沐竹嘲弄一笑,“小娃娃你看清楚,是醜丫頭生的與鸞鸞一模一樣。”
奶娃娃撇了撇嘴,又躲在了君九卿的懷中,緊緊攢著手,一雙漂亮的狐狸眸認真地瞧著簫鸞:“父皇,她便是你求而不得的鸞鸞嗎?母妃,你便是她的替身嗎?”
鳳回:“……”
簫鸞:“……”
沐竹:“……”
鬧哄哄的街市這一刻靜了下來,都看向了那奶娃娃。
下一刻所有人都跪在了這裏:“恭迎皇上!”
……
在沐竹眼裏,君九卿的確是財神,大晉之主談何沒銀子?可偏偏君九卿不願給銀子。
與簫鸞成親,一切從簡。
他委屈,可簫鸞並不委屈。
沐竹永遠記得成親那夜,他在喜帕之下看到的溫柔,那是簫鸞的笑。
世間一切與這溫柔相比,都要退居為二。
或許,無論一年,或是十年,或是百年,再也無人能抵簫鸞在他心中的位置。
他雖經常生惱,卻從未真正的吃妒過別人,便比如白帝與蕭離。
成親第二日,白帝便離開了北城,而蕭離與惜娘,以及他的哥哥沐洛顏卻留在了簫鸞的身邊。
每年,鳳回都會帶著大晉唯一的小皇子來瞧上簫鸞一眼。
每年,鳳回都會給他帶來很有意思的事情講給他聽。
聽說,鳳回之所以是個小才人,是因為她屢次嘲笑君九卿著了葡萄色的衣裳,所以直接便從皇後一級一級地貶到了才人。升一次,貶一次。

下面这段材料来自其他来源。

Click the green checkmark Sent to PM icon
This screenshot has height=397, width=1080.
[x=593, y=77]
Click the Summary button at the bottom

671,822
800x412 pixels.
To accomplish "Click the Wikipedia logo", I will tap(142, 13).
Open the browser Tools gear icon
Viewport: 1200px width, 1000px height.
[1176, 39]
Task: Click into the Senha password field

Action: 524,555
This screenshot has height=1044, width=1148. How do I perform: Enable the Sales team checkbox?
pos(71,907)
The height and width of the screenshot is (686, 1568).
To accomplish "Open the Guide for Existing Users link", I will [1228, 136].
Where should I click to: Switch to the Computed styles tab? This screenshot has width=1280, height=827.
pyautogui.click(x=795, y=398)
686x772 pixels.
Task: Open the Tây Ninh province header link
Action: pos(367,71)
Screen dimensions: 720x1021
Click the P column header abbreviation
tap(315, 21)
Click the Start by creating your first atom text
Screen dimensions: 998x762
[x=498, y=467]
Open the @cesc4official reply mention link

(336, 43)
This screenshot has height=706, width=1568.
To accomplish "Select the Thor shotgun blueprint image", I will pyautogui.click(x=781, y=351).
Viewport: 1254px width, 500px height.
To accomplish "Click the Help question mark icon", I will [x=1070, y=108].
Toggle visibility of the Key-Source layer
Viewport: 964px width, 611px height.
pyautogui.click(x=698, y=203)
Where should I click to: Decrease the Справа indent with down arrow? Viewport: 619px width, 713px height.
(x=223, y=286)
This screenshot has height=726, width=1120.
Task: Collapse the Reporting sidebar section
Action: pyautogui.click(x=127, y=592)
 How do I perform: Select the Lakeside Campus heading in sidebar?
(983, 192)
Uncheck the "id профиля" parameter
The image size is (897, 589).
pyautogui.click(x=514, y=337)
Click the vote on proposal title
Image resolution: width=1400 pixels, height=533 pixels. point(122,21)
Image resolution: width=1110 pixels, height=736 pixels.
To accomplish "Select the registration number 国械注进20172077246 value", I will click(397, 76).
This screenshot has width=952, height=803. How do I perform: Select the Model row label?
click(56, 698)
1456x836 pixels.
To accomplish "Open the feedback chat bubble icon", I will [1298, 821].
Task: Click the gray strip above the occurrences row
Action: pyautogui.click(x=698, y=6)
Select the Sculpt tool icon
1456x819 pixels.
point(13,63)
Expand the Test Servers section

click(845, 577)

他也聽說,真正的重蘇將軍於天順三十五年亡故,而弄晴將軍則與沈蔚回了北境。而常年駐守北境的沈然則入宮成了禁軍統領,且與蘇太傅的女兒蘇長遙誤打誤撞地成親了。
隻是後來,鳳回便很少再來北城了。
許多時候,鳳回都喜歡帶著小皇子去征戰,聽簫鸞所言,小皇子不過十八歲有餘便已戰無不勝了。隻是跟當年的沐竹相比,還差點意思。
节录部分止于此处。